"What is that program doing!?" We've all asked this question at one time or another. Little is more frustrating than running a program and watching it do absolutely nothing. Or burning up 99 percent of all four cores without getting even a responsive window for all that trouble. The worst is when a program is churning furiously away at the disk for no apparent reason. It's not just a performance killer; those of us with a paranoid streak may wonder if our files are all being shredded while we sit and drum our fingers.
Another of Nir Sofer's endlessly useful software creations to the rescue: ProcessActivityView. ProcessActivityView lets you inspect the file activity of a given process in great detail, and create a running log of all the file accesses generated by that program.
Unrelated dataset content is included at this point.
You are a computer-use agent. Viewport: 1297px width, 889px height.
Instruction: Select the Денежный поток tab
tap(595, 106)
When you run ProcessActivityView, click on "Start With Existing Process" and you'll be presented with a list of all running programs. Select one, click OK, and ProcessActivityView will begin to record everything that program does with respect to files: files opened, written to, closed, which program module performed the deed, the last process handle associated with the file, and any resulting error codes generated by the file access. This last option is especially useful if a program is trying to access a file that, for instance, it doesn't have permission to talk to and is crashing because it doesn't have code to handle such a condition. You can also launch a process from within ProcessActivityView (click "Start New Process") and start tracing its activity immediately. As with all of Nir Sofer's apps, you can generate reports in HTML, XML, plaintext, and CSV from the data harvested.
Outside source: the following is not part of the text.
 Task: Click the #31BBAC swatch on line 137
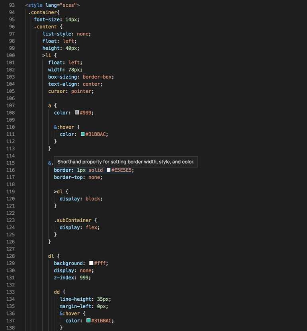coord(88,321)
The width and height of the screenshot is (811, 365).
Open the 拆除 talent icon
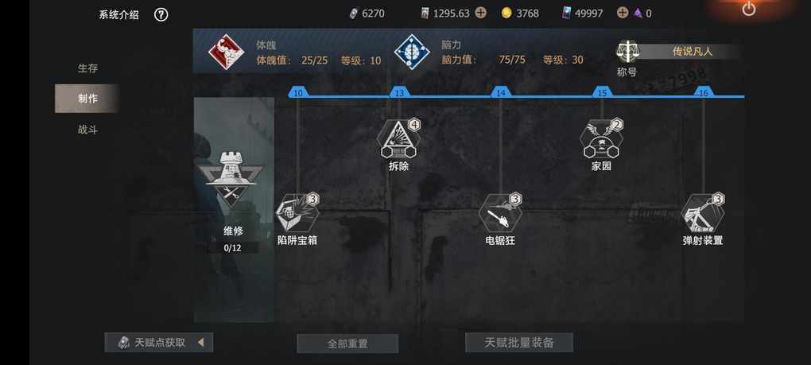(398, 140)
ProcessActivityView comes in two editions: x86 and x64. Note that the x64 version is used for inspecting x64 applications; it's not the version you must run on 64-bit Windows. In other words, if you have 64-bit Windows, you need to run one of either version of ProcessActivityView depending on the program you're inspecting: the 32-bit version for 32-bit apps and the 64-bit version for 64-bit apps. If you try to use the x64 version to inspect a 32-bit app, the app in question may crash. For safety's sake, start with the 32-bit edition first, and if you don't see the intended program, grab the 64-bit edition and use it. I keep both editions in one folder with "x64" tacked onto the end of the name of the 64-bit version.
Also note that ProcessActivityView is most useful when you're dealing with a specific program. It can't tabulate results from multiple programs at once.